Monday, January 24, 2011

Upside Down

I don't know how things are run in the grocery store you frequent, but I can certainly tell you the clerks and checkers at our store in South Bend work very hard each shift. The full-time workers spend almost every second of their 8-hour shift on their feet. For a great deal of their workday, their chief task is to scan the items in each customer's basket. They bag up the groceries and then move on to the next customer in line.

When they aren't busy at the cash register, they're out on the floor stocking product or taking down/putting up new sales stickers. Sometimes they assist customers by taking their sacks to their waiting vehicles or the bus. In one form or another, they are always busy and much of their work is physically taxing.

For all the good they do, many don't earn that much above minimum wage. All that work to insure people like you and I are able to purchase the necessary items to put food on our tables and yet most of them barely scrape by. How is this fair?

How much work does the average hedge fund manager or banking executive put in each day? I'm not suggesting that such people don't work hard, but do they expend a comparable amount of physical and mental energy as a grocery clerk, school teacher, trash hauler, construction worker or farmer?

I can't imagine they do. So, how can they justify six figure salaries, stock options, liberal insurance and retirement policies and the kind of fringe benefits that service workers can only imagine in their wildest dreams?

Why is it that the people who do the work to make things that we need or feed us the food our bodies require or nurture the development of our children are compensated at a rate far below others who spend their days manipulating items (e.g., derivatives) that actually don't even exist?

The people who truly make modern life possible are the least rewarded.

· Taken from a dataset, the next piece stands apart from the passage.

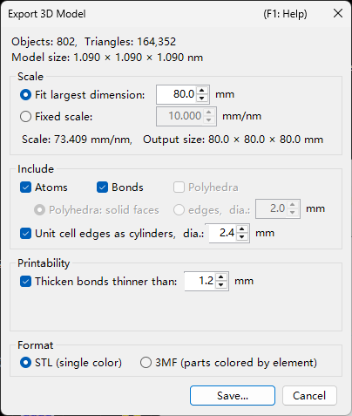Increase the unit cell edge diameter
The height and width of the screenshot is (416, 352).
tap(242, 229)
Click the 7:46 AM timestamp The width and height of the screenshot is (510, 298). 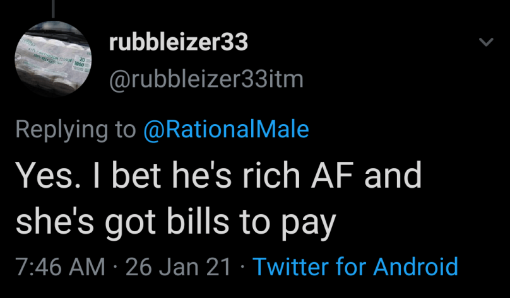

It would seem that our priorities are upside down.

(For regular readers, you may notice that this post is very similar to Net Worth. I covered the same basic swath of territory -- just tried to add a little more meat to the bone or food for thought.)

2 comments:

  1. Hopefully despite all the work the grocery clerks do at your neighborhood store they are still friendly to their customers. Thank you for writing this. I have been a grocery clerk for 11 years and working in a grocery used to be one of the greatest jobs to have but over the years companies such as mine started to try and micromanage more and try to get more out of us with the same wages. They continue to push us to the point where we can no longer suffice to their demands and they threaten us with bringing in lower wage workers. We appreciate the kind words.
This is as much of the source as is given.